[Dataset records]
■ ■ ■ ■ ■

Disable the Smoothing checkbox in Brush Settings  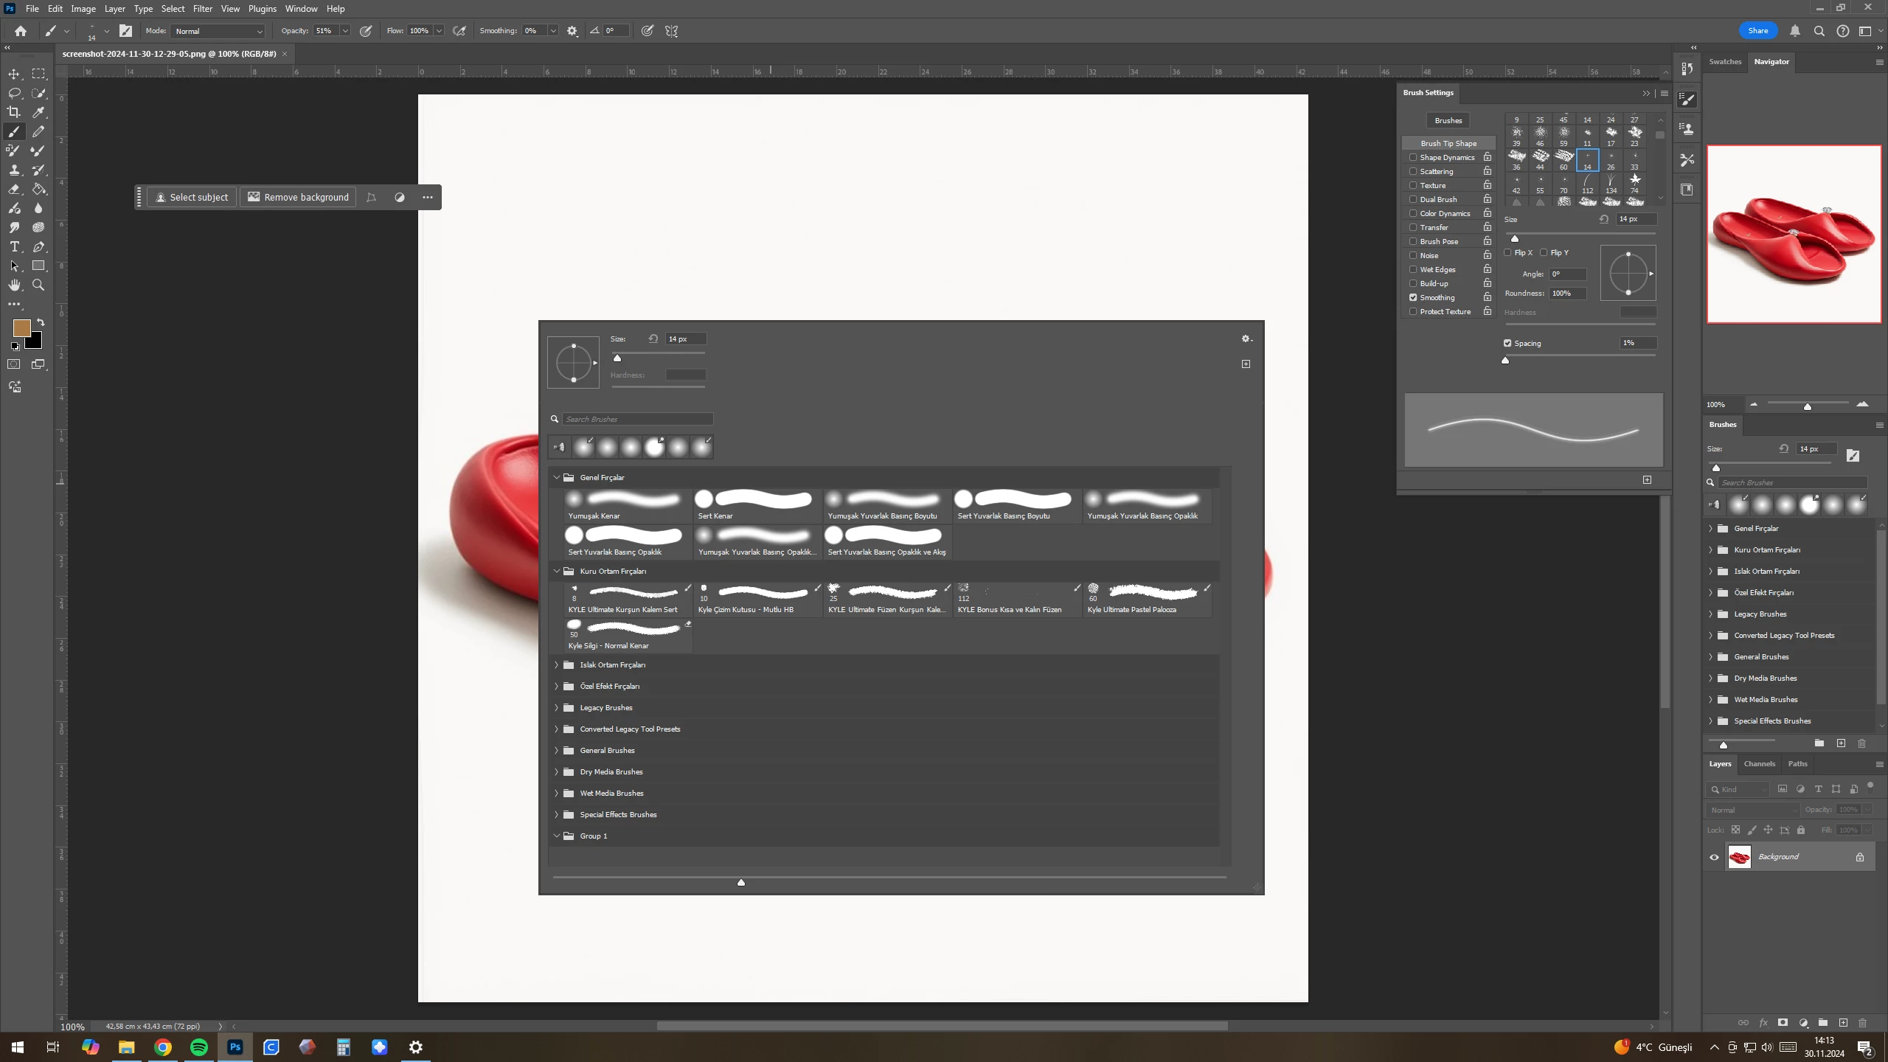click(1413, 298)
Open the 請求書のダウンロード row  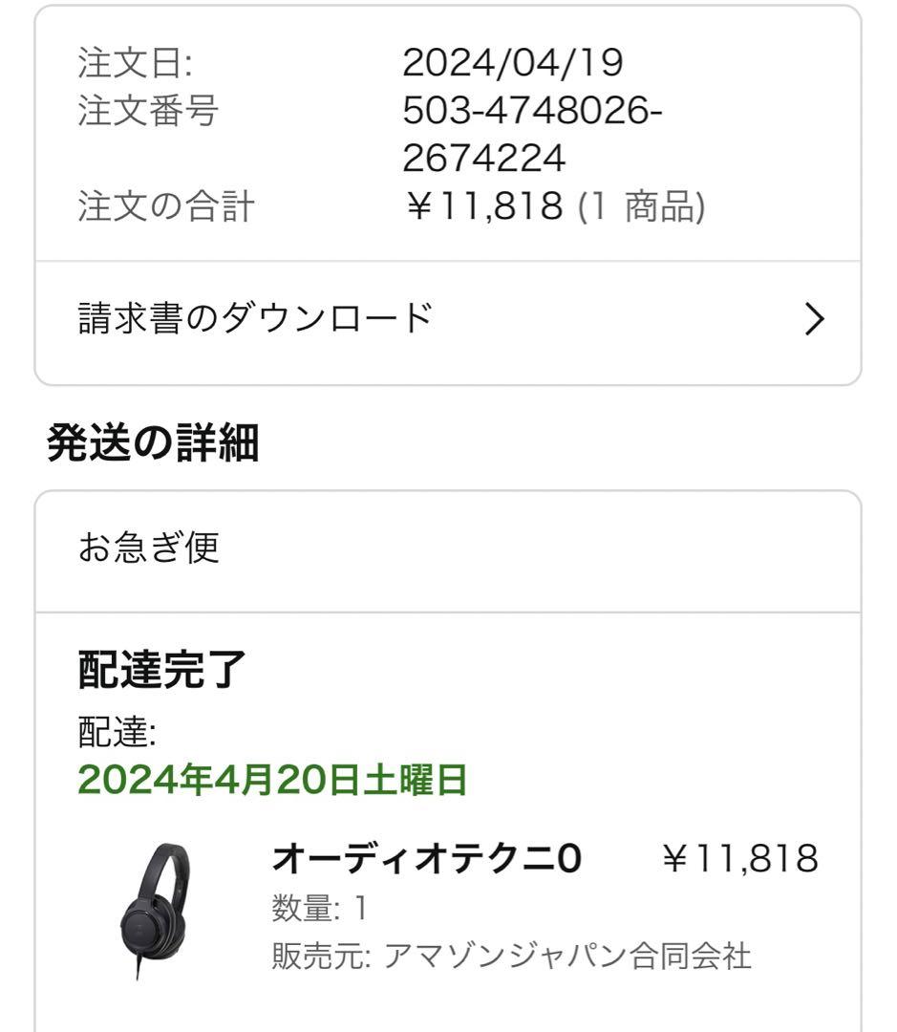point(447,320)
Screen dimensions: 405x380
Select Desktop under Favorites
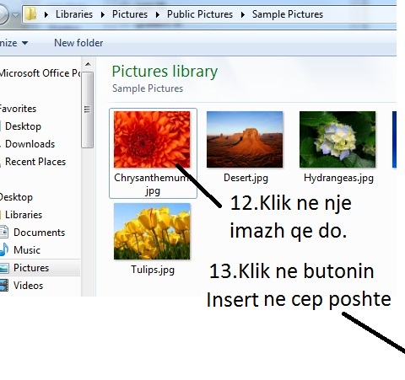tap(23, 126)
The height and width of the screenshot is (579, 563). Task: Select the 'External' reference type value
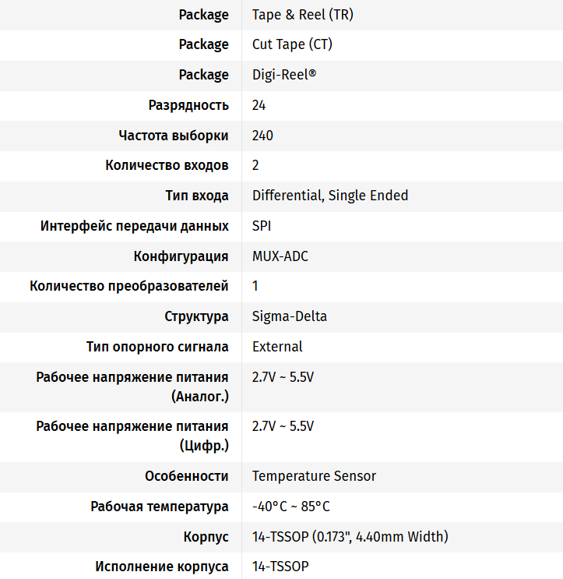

■ ■ ■ ■ ■

Count the lines in the items that contain the string "Select", treating uppercase and lowercase as different. Give only the number.

:: Result for this task ::
2